Could you copy every line of the records below, requests included, scaling each coordinate in the answers by 1.35 and rounding to whole numbers with halves going up? Leave the pictures out of your answer.

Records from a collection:
* BEGIN *
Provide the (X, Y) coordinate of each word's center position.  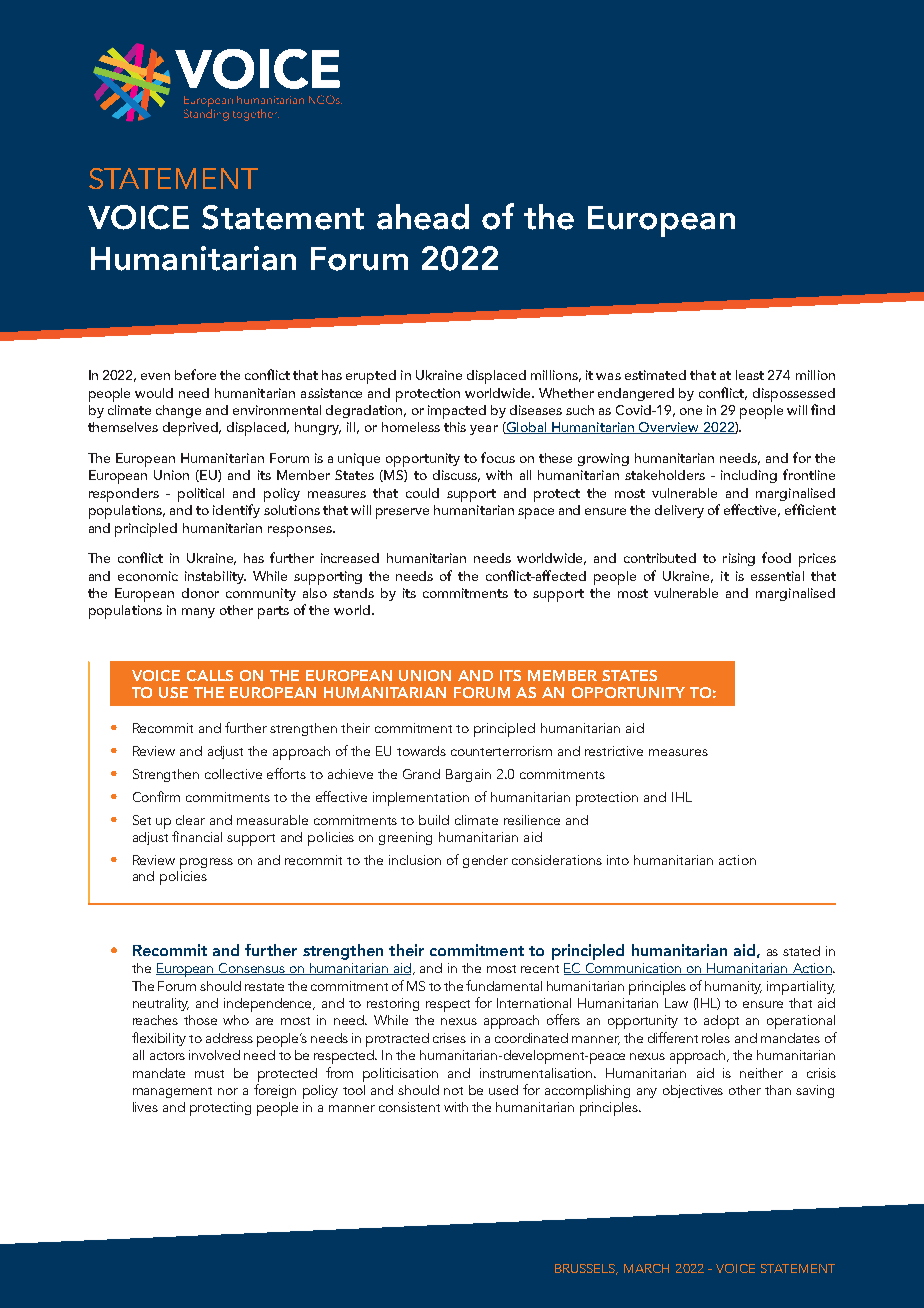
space (536, 513)
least (750, 375)
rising (739, 559)
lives (145, 1107)
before (195, 374)
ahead (423, 217)
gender (485, 861)
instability (215, 577)
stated (801, 951)
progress (206, 863)
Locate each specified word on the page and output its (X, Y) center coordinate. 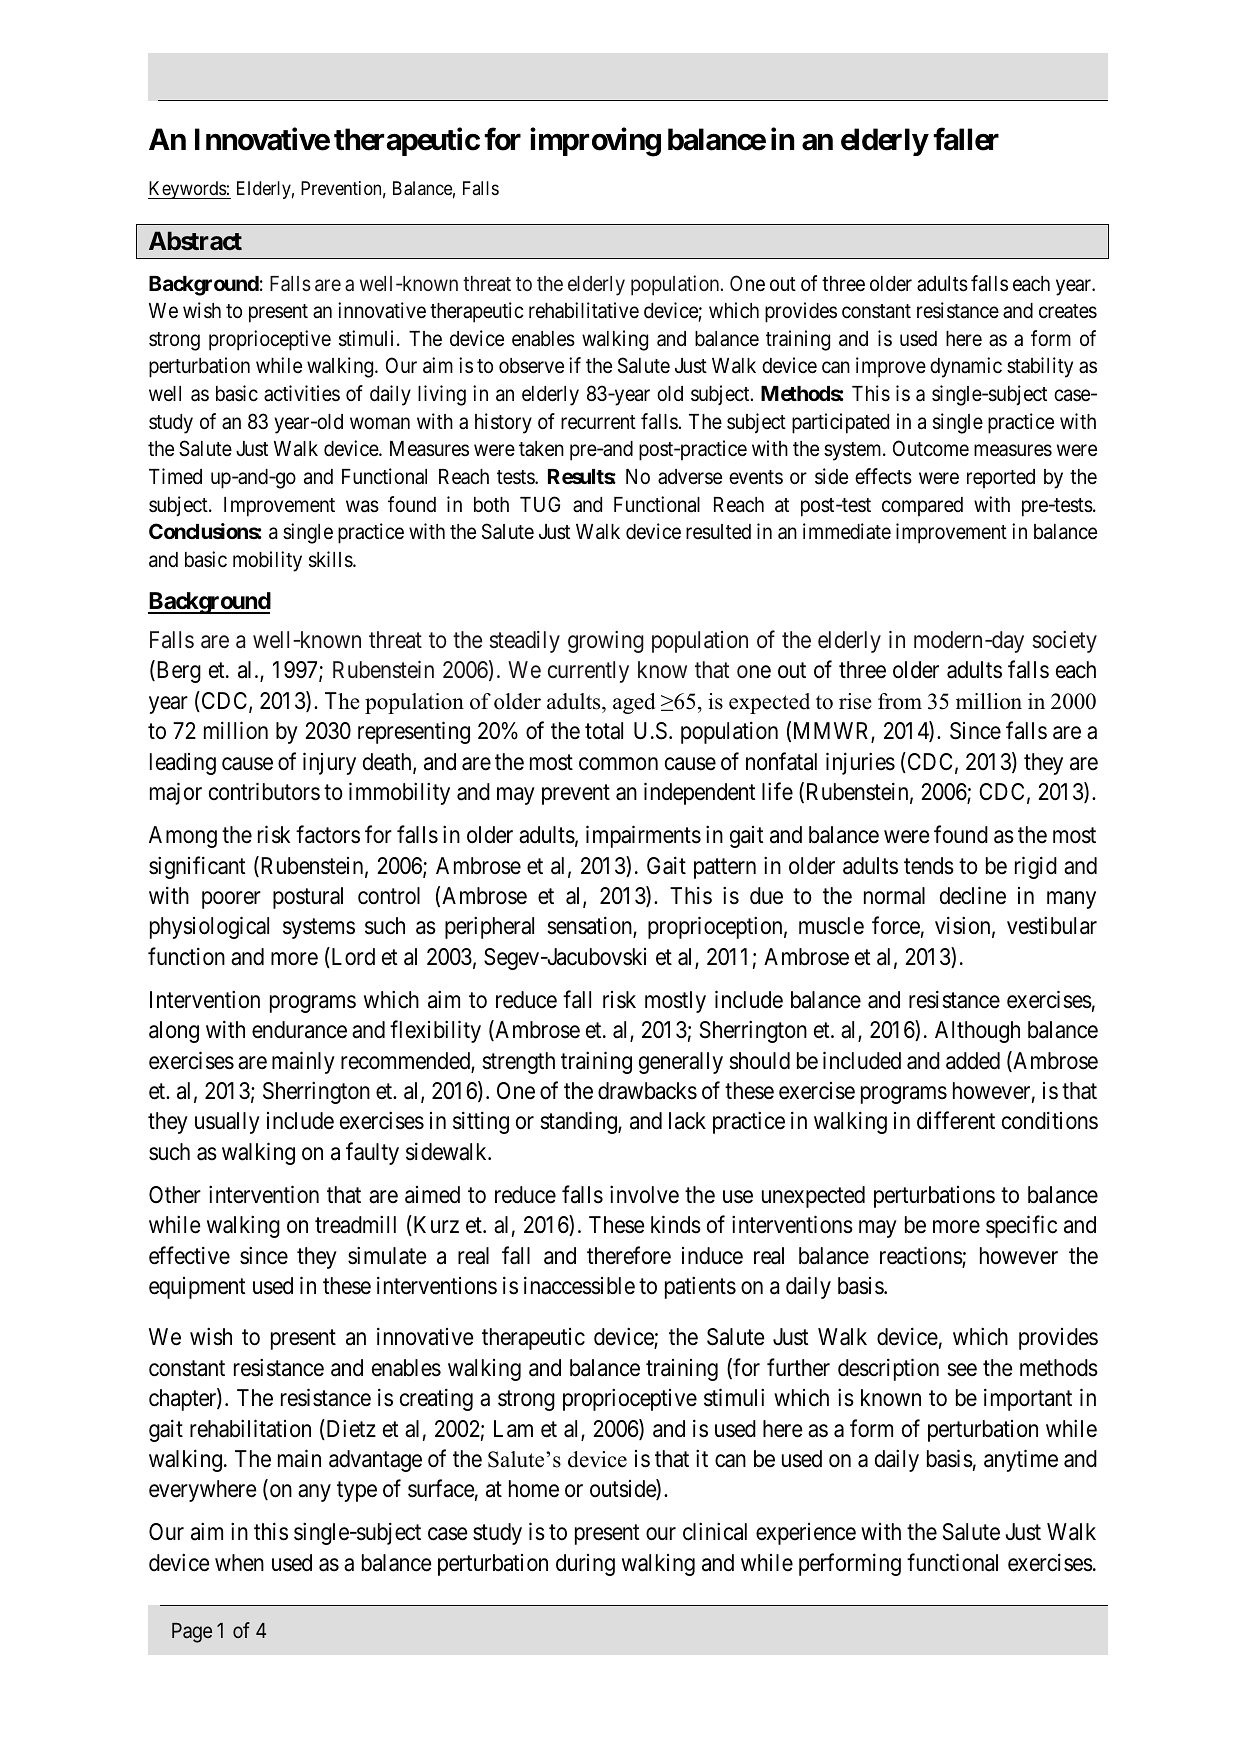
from (900, 701)
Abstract (195, 241)
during (585, 1565)
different (956, 1121)
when (239, 1563)
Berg (177, 672)
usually (227, 1123)
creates (1068, 311)
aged (634, 703)
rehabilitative (584, 310)
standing (579, 1123)
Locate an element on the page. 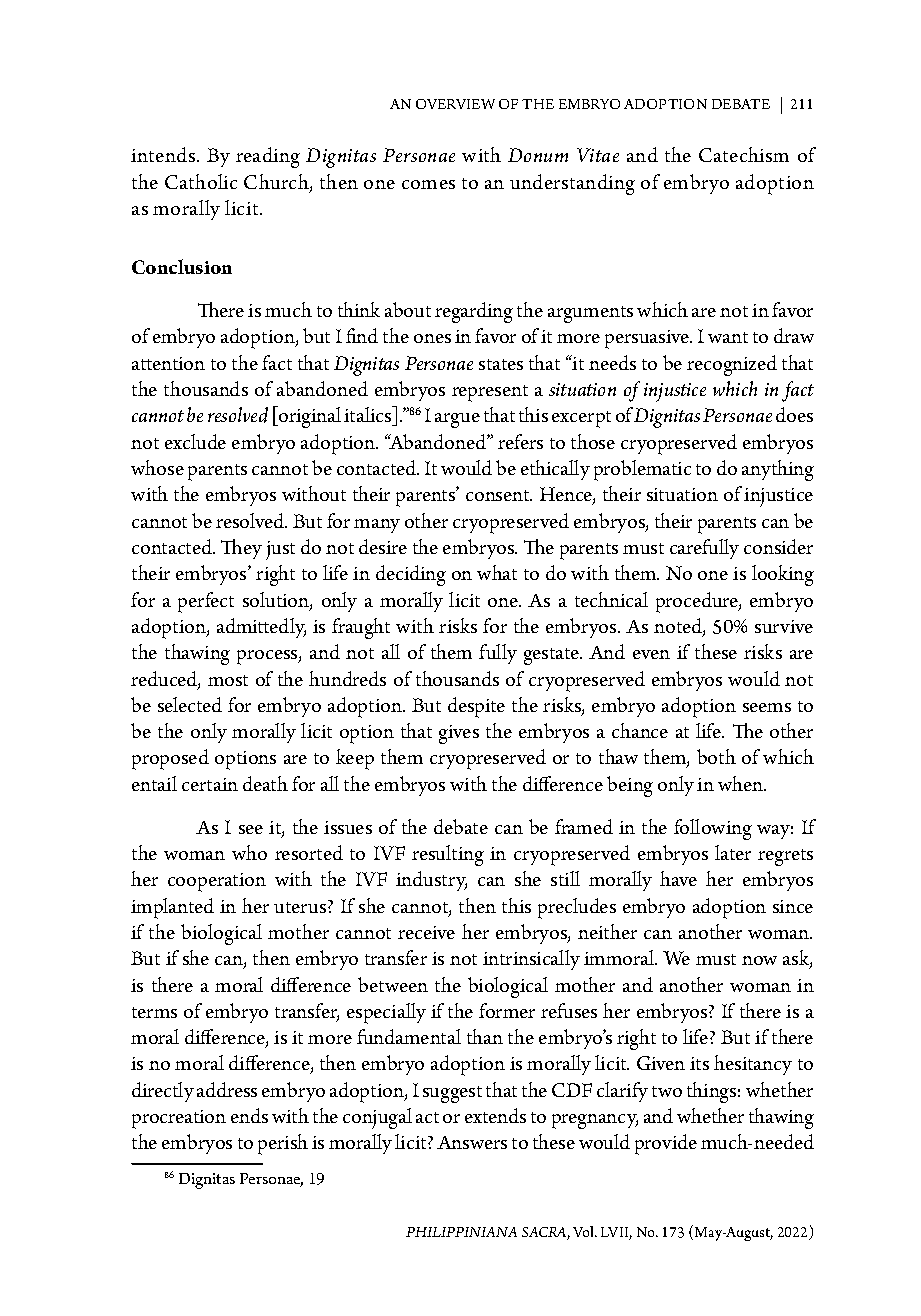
* END *
- [Solution]:
Provide the (X, Y) coordinate of each word's center position.  
space (724, 693)
least (1013, 506)
rising (998, 755)
lives (196, 1494)
before (263, 505)
ahead (571, 293)
gender (655, 1162)
instability (290, 779)
stated (1081, 1284)
progress (278, 1165)
Locate each specified word on the page and output its (X, Y) center coordinate. 
from (1215, 946)
Abstract (263, 325)
during (790, 2113)
different (1291, 1513)
when (323, 2110)
Berg (239, 907)
usually (306, 1516)
creates (1442, 420)
aged (856, 949)
rehabilitative (788, 419)
standing (782, 1516)
Locate an element on the page. 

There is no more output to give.